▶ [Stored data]

=== Begin Enclosure ===

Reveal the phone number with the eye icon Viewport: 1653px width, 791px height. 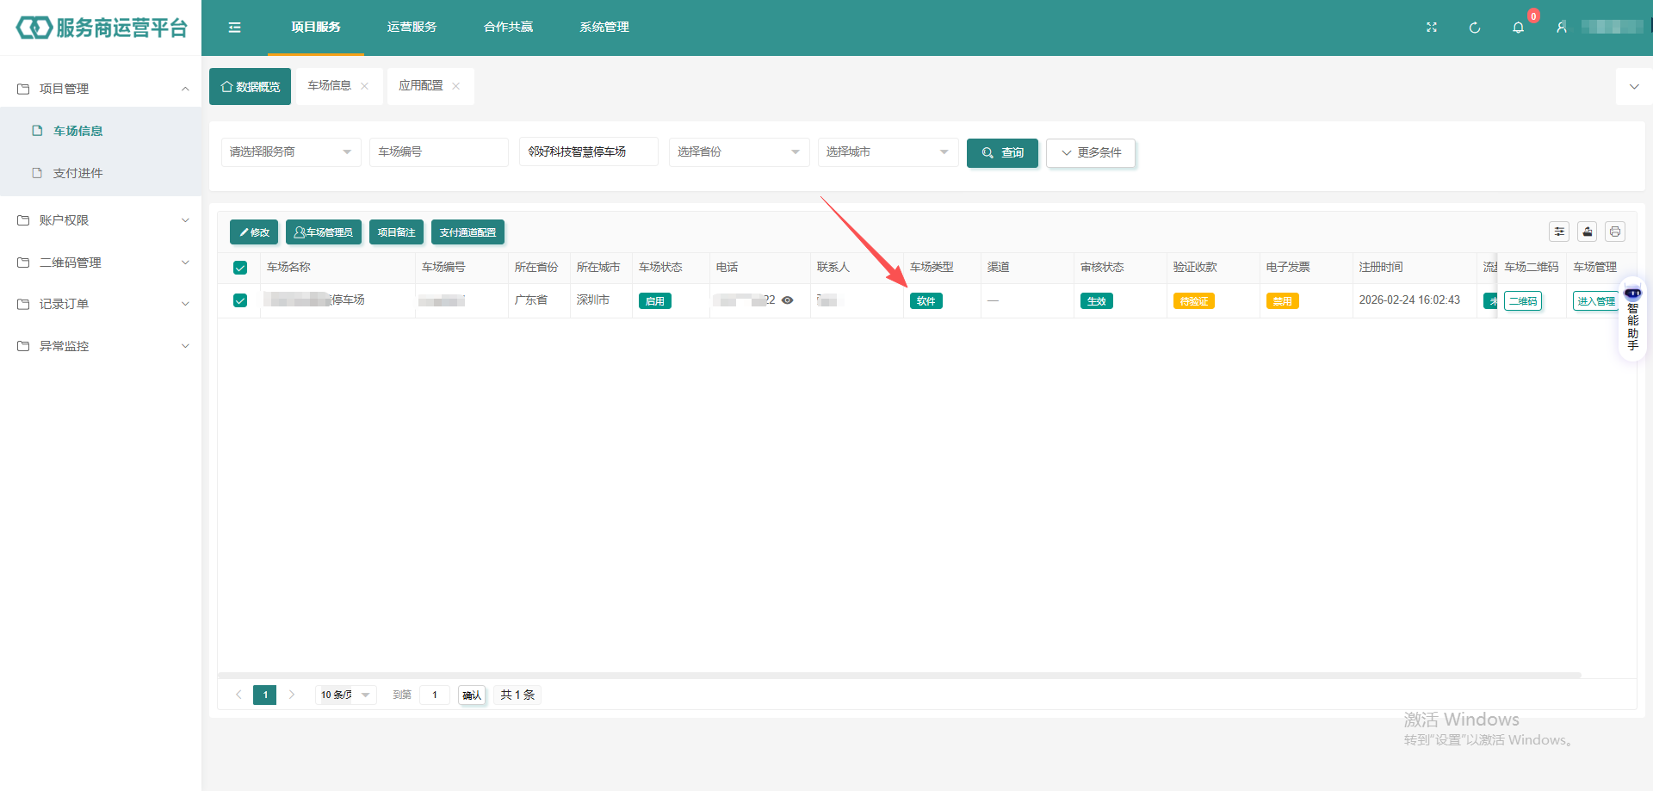click(x=787, y=300)
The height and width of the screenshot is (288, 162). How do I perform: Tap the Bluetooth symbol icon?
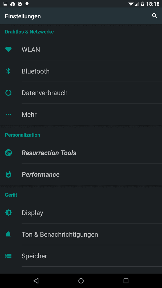tap(8, 71)
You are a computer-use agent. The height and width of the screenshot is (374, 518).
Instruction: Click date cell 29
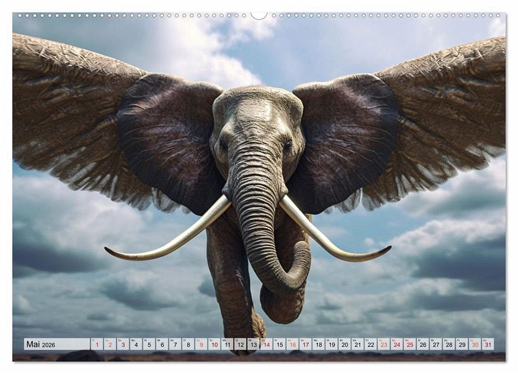pyautogui.click(x=462, y=344)
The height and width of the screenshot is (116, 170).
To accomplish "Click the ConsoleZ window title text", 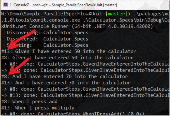I will click(x=63, y=5).
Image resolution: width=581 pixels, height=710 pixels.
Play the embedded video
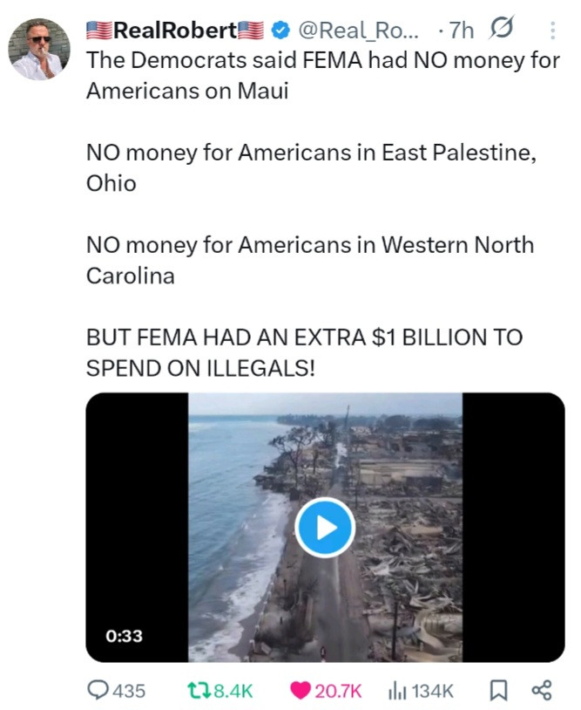(324, 527)
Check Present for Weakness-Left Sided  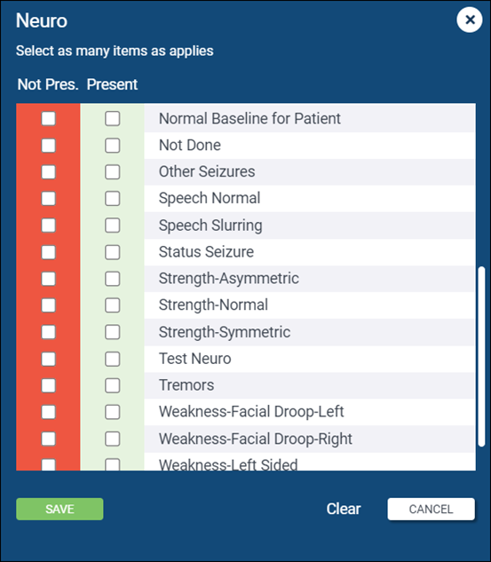tap(113, 464)
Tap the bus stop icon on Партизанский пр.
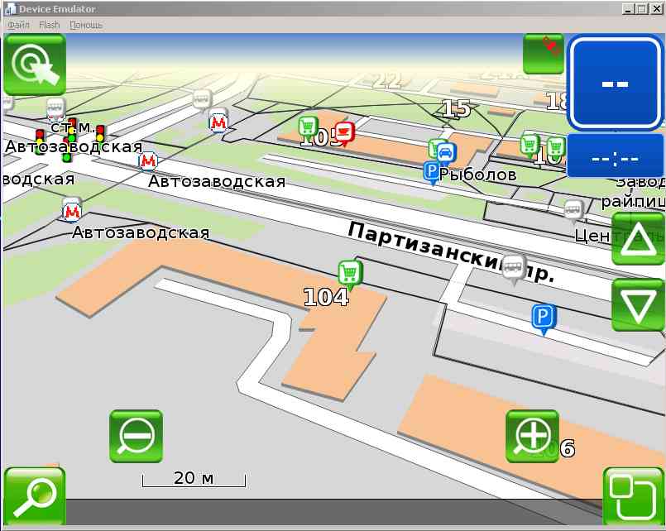The width and height of the screenshot is (666, 531). (515, 267)
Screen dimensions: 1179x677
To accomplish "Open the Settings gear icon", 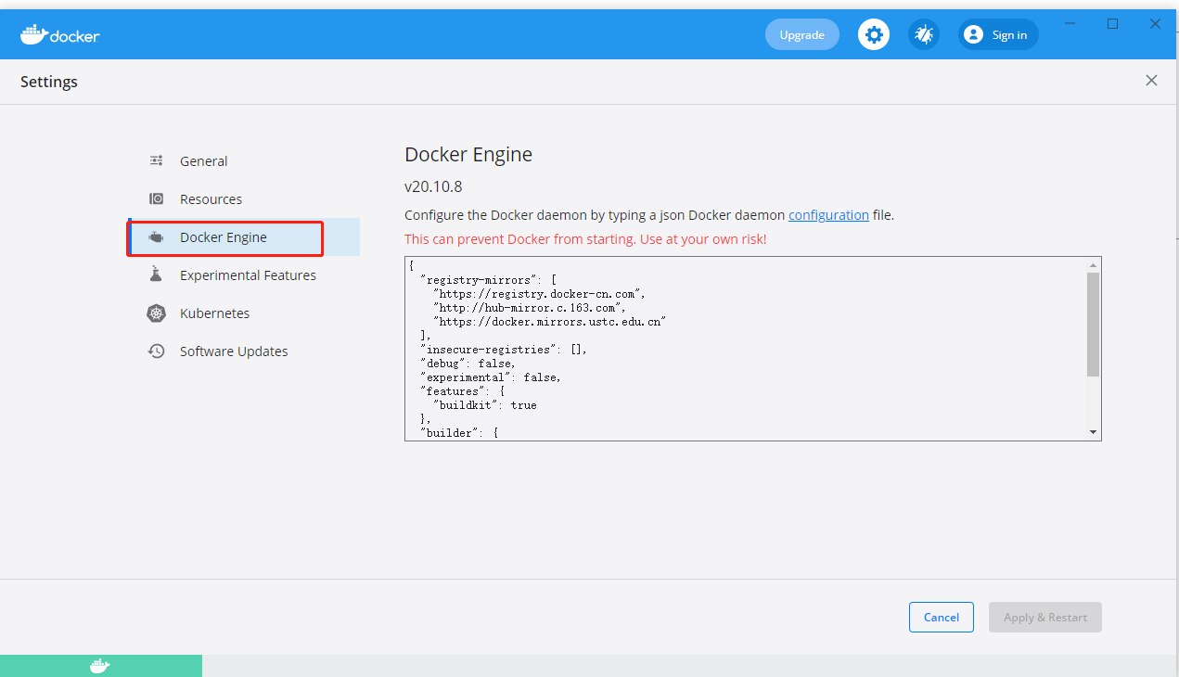I will click(x=873, y=34).
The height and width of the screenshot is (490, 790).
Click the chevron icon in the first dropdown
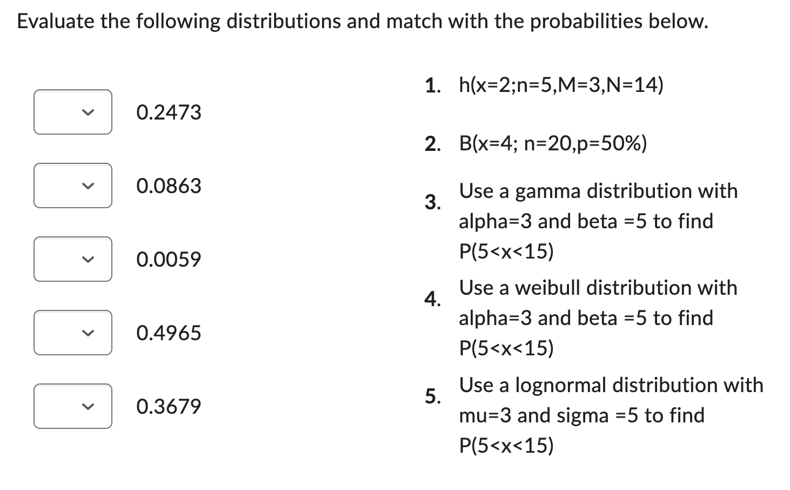(89, 112)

=== End Enclosure ===

▶ [Problem details] Restate the data exactly, though only from the line that contains "The height and width of the screenshot is (490, 790)." through its last line, both ends included and with the pictures left out.

▶ [Written reply]
The height and width of the screenshot is (490, 790).
Click the chevron icon in the first dropdown
(89, 112)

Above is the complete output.